Dream technology for energy storage?

The Department of Energy has announced a $43 million loan guarantee for an advanced energy storage system that works like a dream — if the dreamer is Leonardo DiCaprio’s character, Cobb, from the movie Inception. The system approximates (as best it can in the phenomenological world) the forever-spinning top that was Cobb’s test to tell if he were dreaming or awake.

Inside Beacon Power's 'SuperFly'

The advanced energy storage system in this case is a flywheel, which converts electrical energy into kinetic (spinning) energy, which it then releases, converted back to electricity, as needed. A 20 MW collection of super-efficient flywheels made by the Massachusetts-based Beacon Power Company, will absorb power when there’s excess production on the grid and release it when demand rises again.

The project is under construction in Stephentown, New York, and will provide approximately 10 percent of that state’s regulation capacity, by reducing the need to increase production at existing power plants when demand spikes — without releasing additional CO2 or soot.

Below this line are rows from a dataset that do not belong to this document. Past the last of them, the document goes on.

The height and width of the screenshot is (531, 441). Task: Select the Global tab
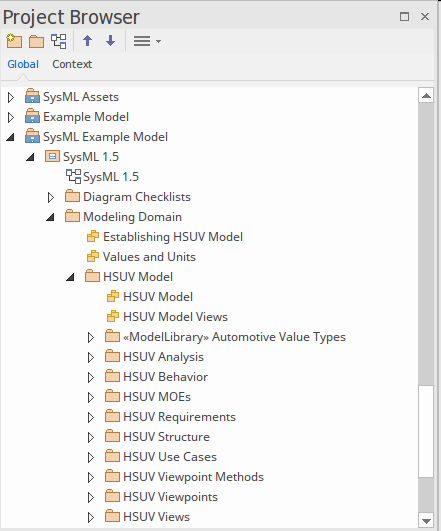click(23, 64)
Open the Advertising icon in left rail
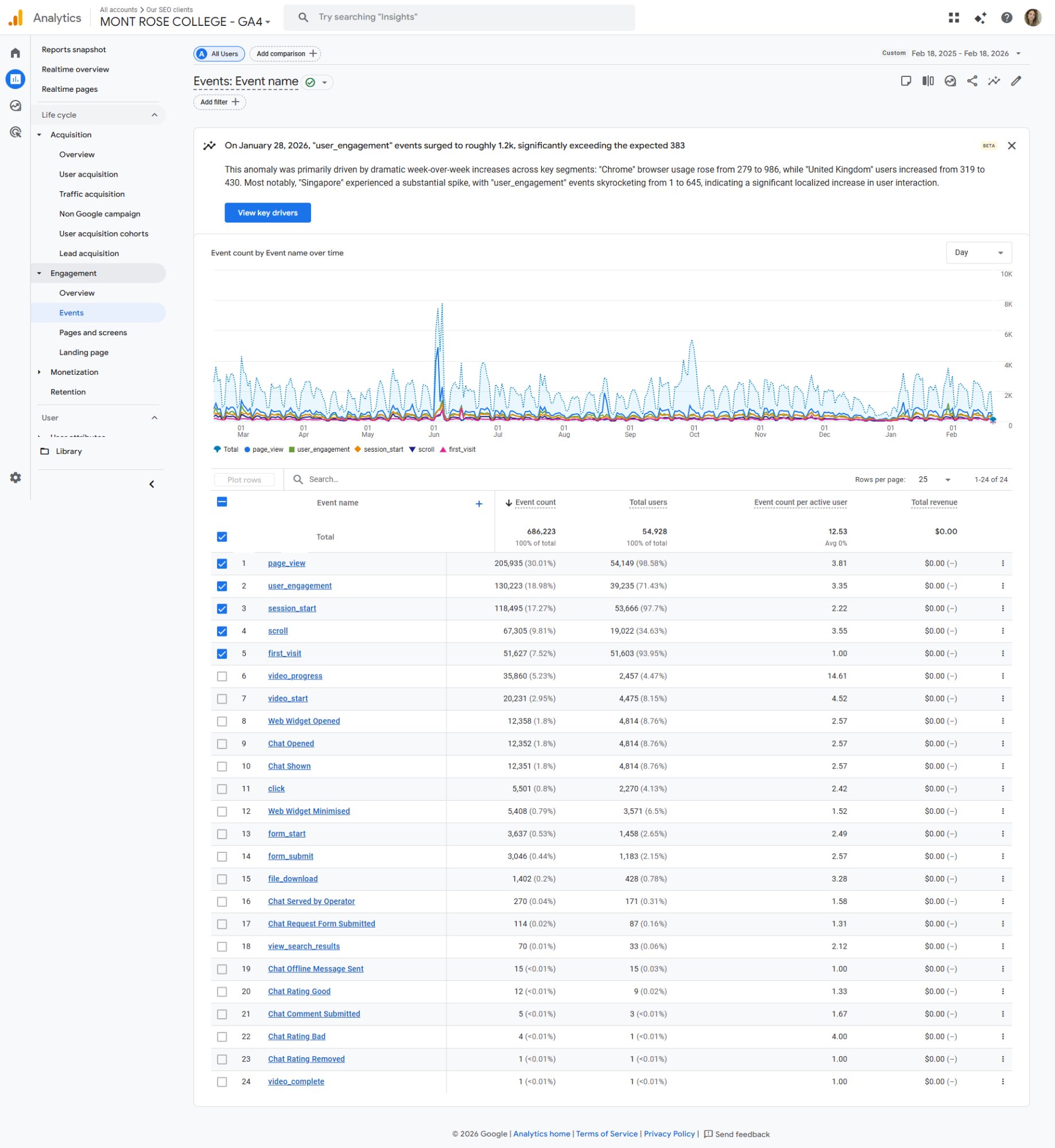 15,132
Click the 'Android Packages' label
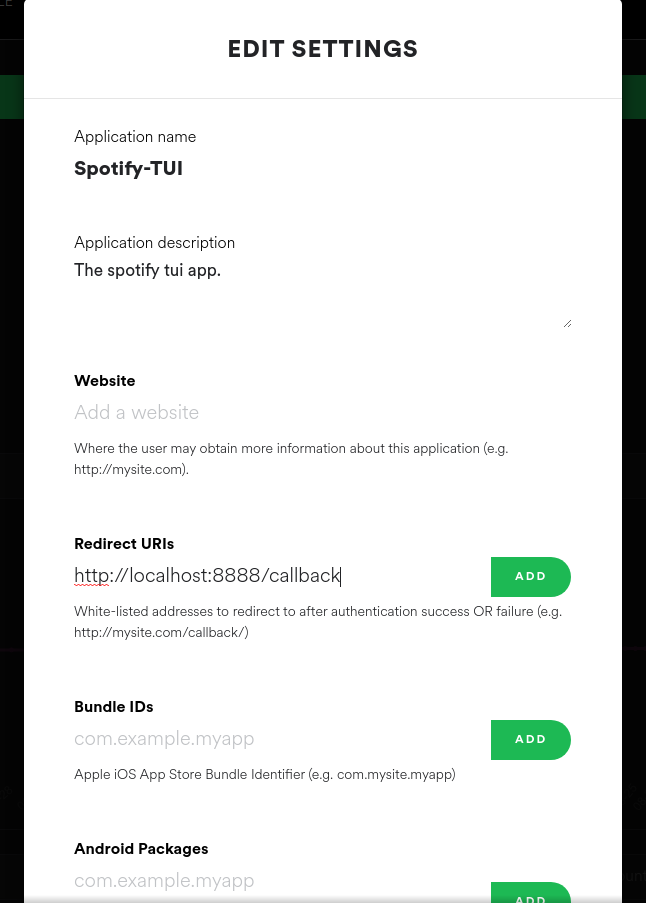The width and height of the screenshot is (646, 903). pos(141,849)
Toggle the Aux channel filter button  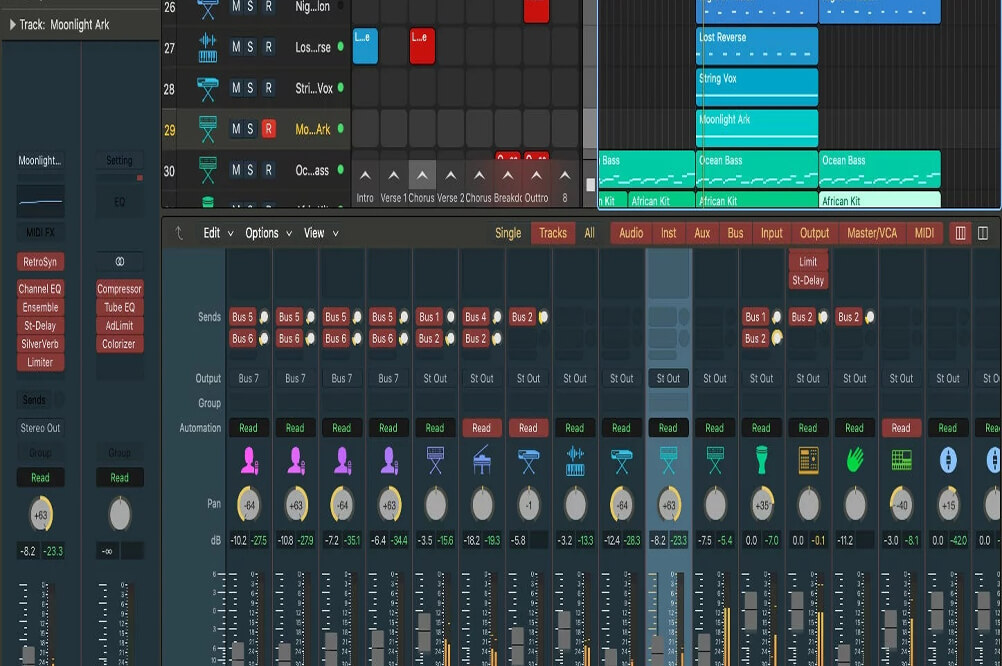[x=702, y=233]
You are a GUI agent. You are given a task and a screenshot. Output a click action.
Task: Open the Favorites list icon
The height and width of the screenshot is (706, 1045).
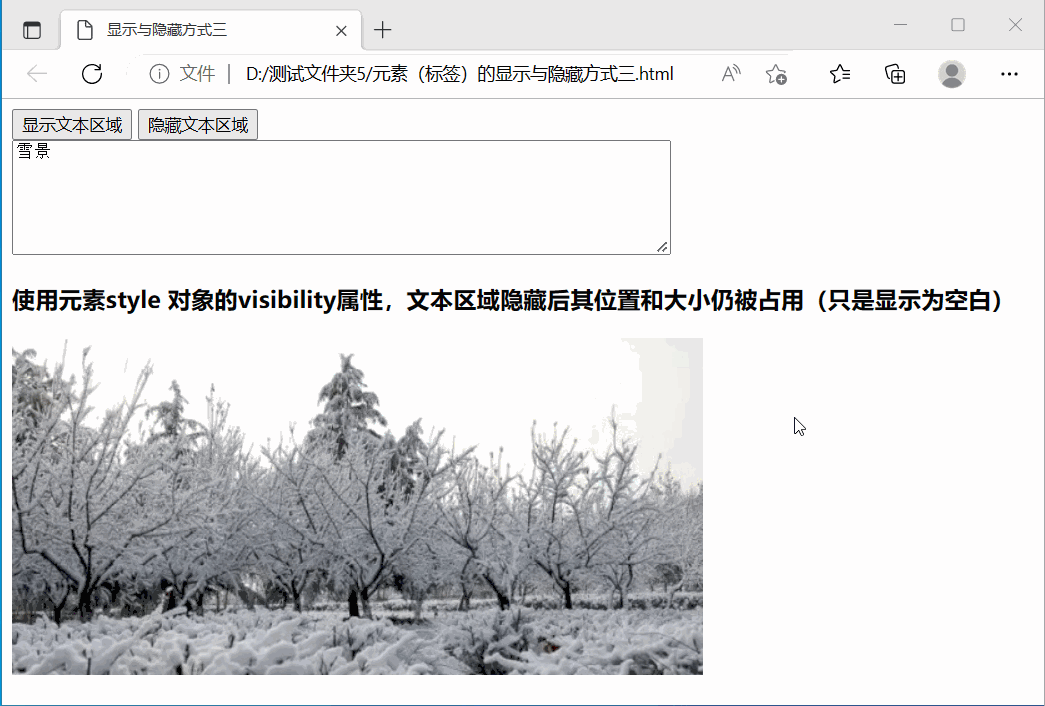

Unlike the top in Inception, the Smart Energy 25 flywheel system, would eventually stop spinning without periodic, if small, jolts of electricity. In the physical world, there’s no such thing as a free energy lunch.

But Beacon’s flywheels come tantalizingly close.

The heart of the system is a lightweight rotating rim made from a carbon-fiber composite. The “top” is levitated on magnetic ball bearings in a vacuum, so that friction is nearly eliminated (it’s that qualifier, “nearly,” that separates the flywheel from Cobb’s totem top). Spinning at a rate of 16,000 rpm, the flywheel can supply peak electrical capacity back to the grid nearly instantaneously — with a ramp-up time measured in nanoseconds, unlike traditional power sources.

Early simple flywheel

In addition to smoothing out the larger power grid and increasing usable energy, Beacon’s flywheels could be a boon for renewable energy sources such as wind and solar. Wind-produced energy is at a maximum at night, solar, during the day. The flywheels could efficiently store this intermittent energy and release it when the wind dies down or, in the case of solar, at night, or when clouds lower electrical production.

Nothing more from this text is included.